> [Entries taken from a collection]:
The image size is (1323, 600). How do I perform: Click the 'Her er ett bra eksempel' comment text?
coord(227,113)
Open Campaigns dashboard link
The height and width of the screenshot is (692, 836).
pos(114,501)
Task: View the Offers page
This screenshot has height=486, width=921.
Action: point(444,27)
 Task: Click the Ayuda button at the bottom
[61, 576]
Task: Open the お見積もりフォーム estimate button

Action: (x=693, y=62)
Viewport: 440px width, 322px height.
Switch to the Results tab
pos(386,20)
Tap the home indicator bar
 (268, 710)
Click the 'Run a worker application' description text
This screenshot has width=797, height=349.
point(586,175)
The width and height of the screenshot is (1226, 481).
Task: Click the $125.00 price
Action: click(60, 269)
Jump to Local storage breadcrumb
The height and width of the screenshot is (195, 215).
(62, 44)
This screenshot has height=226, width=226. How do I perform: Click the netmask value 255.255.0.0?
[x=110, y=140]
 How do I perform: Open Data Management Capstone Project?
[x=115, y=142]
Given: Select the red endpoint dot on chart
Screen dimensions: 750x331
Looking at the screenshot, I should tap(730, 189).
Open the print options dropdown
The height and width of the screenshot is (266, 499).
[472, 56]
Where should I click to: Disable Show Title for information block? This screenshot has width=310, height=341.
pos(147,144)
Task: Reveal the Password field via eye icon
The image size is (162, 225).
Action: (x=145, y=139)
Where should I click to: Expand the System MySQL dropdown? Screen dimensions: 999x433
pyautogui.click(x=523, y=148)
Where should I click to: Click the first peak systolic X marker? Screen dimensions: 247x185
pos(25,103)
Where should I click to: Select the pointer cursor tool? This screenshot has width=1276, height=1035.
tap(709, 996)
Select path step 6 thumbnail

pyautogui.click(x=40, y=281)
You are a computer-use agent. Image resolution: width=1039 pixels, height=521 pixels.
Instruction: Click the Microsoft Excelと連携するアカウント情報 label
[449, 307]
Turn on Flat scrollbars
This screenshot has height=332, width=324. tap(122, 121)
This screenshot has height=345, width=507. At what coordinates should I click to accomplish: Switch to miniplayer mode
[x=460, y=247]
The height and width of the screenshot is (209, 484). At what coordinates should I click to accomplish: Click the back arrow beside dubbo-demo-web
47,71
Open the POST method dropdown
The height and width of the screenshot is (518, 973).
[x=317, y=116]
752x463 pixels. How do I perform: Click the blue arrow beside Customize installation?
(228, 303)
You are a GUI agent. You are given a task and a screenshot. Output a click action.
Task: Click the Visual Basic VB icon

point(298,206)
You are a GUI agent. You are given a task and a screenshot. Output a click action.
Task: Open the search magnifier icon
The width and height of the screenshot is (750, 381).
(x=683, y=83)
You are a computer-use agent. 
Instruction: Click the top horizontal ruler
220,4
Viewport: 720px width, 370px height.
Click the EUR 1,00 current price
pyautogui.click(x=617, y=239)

> [TASK ITEM]: Reproduce every record above, word for word.

> [REPLY TO THE TASK]:
The image size is (1323, 600). How do I perform: Click the 'Her er ett bra eksempel' comment text?
coord(227,113)
Open Campaigns dashboard link
The height and width of the screenshot is (692, 836).
pos(114,501)
Task: View the Offers page
This screenshot has height=486, width=921.
Action: point(444,27)
 Task: Click the Ayuda button at the bottom
[61, 576]
Task: Open the お見積もりフォーム estimate button

Action: (x=693, y=62)
Viewport: 440px width, 322px height.
Switch to the Results tab
pos(386,20)
Tap the home indicator bar
 (268, 710)
Click the 'Run a worker application' description text
This screenshot has width=797, height=349.
point(586,175)
The width and height of the screenshot is (1226, 481).
Task: Click the $125.00 price
Action: click(60, 269)
Jump to Local storage breadcrumb
The height and width of the screenshot is (195, 215).
(62, 44)
This screenshot has height=226, width=226. How do I perform: Click the netmask value 255.255.0.0?
[x=110, y=140]
 How do I perform: Open Data Management Capstone Project?
[x=115, y=142]
Given: Select the red endpoint dot on chart
Screen dimensions: 750x331
Looking at the screenshot, I should tap(730, 189).
Open the print options dropdown
The height and width of the screenshot is (266, 499).
[472, 56]
Where should I click to: Disable Show Title for information block? This screenshot has width=310, height=341.
pos(147,144)
Task: Reveal the Password field via eye icon
The image size is (162, 225).
Action: (x=145, y=139)
Where should I click to: Expand the System MySQL dropdown? Screen dimensions: 999x433
pyautogui.click(x=523, y=148)
Where should I click to: Click the first peak systolic X marker? Screen dimensions: 247x185
pos(25,103)
Where should I click to: Select the pointer cursor tool? This screenshot has width=1276, height=1035.
tap(709, 996)
Select path step 6 thumbnail

pyautogui.click(x=40, y=281)
You are a computer-use agent. Image resolution: width=1039 pixels, height=521 pixels.
Instruction: Click the Microsoft Excelと連携するアカウント情報 label
[449, 307]
Turn on Flat scrollbars
This screenshot has height=332, width=324. tap(122, 121)
This screenshot has height=345, width=507. At what coordinates should I click to accomplish: Switch to miniplayer mode
[x=460, y=247]
The height and width of the screenshot is (209, 484). At what coordinates should I click to accomplish: Click the back arrow beside dubbo-demo-web
47,71
Open the POST method dropdown
The height and width of the screenshot is (518, 973).
[x=317, y=116]
752x463 pixels. How do I perform: Click the blue arrow beside Customize installation?
(228, 303)
You are a GUI agent. You are given a task and a screenshot. Output a click action.
Task: Click the Visual Basic VB icon

point(298,206)
You are a GUI agent. You are given a task and a screenshot. Output a click action.
Task: Open the search magnifier icon
The width and height of the screenshot is (750, 381).
(x=683, y=83)
You are a computer-use agent. 
Instruction: Click the top horizontal ruler
220,4
Viewport: 720px width, 370px height.
Click the EUR 1,00 current price
pyautogui.click(x=617, y=239)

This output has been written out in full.